*** Dataset records ***
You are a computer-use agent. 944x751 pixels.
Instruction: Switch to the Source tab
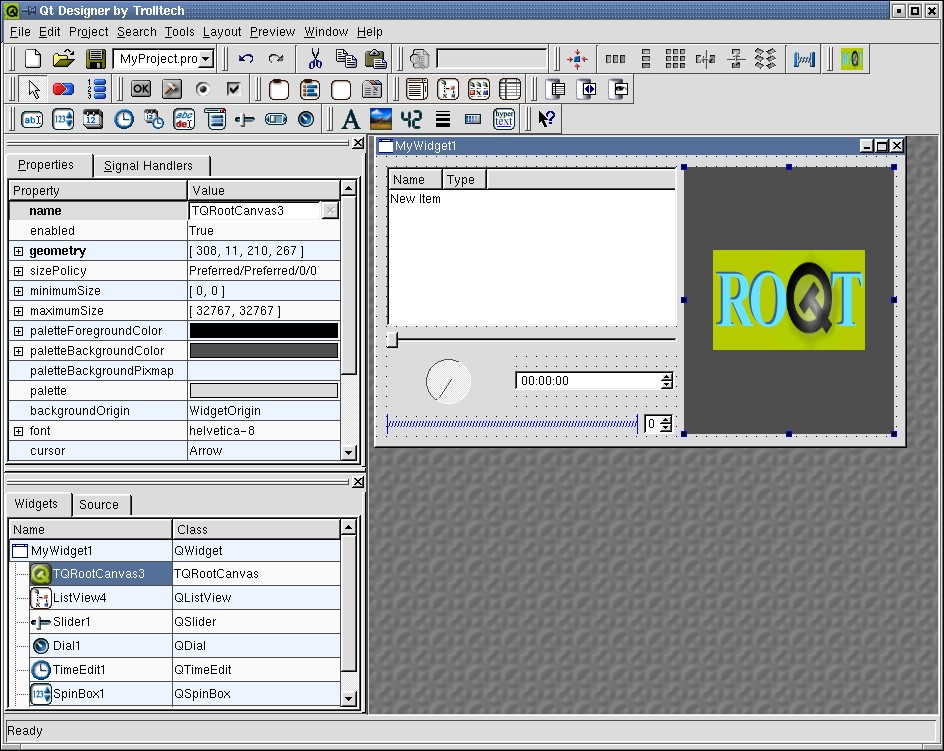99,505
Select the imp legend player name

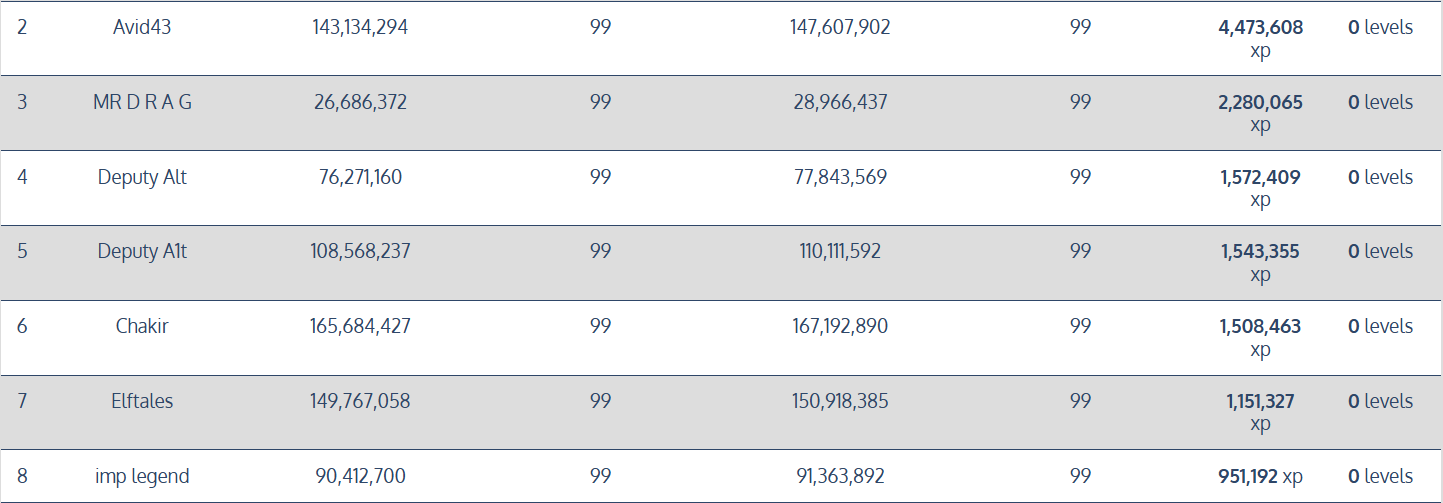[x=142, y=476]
***
*** Dataset records ***
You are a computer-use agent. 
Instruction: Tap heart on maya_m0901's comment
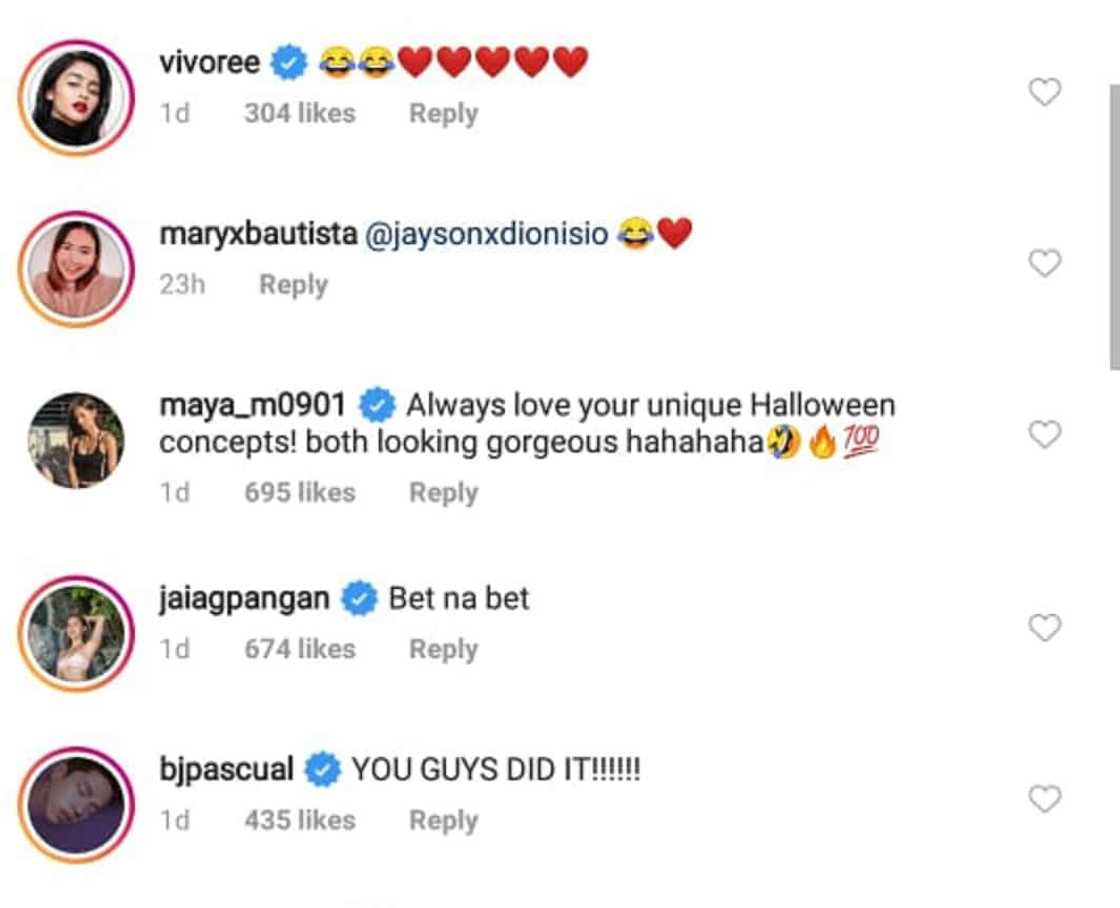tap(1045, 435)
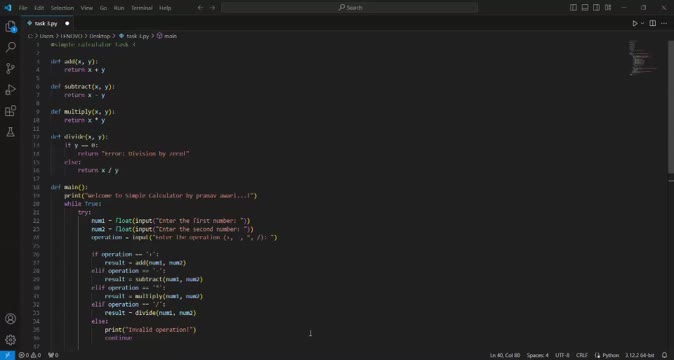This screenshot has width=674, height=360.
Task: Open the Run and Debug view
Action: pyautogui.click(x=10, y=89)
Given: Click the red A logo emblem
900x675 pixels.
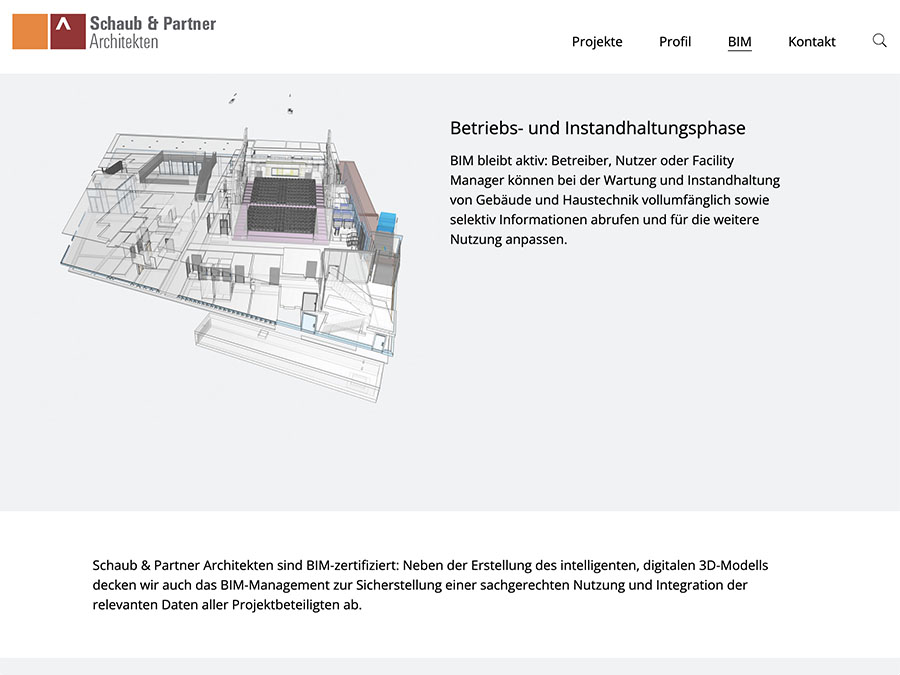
***
*** Dataset records ***
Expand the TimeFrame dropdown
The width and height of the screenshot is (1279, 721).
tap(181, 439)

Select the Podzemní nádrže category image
***
[Try it] If a line in the entries above has the word "computer", copy it.

[Output of the exercise]
You are a computer-use agent. 944x751 pixels.
You are a computer-use agent. 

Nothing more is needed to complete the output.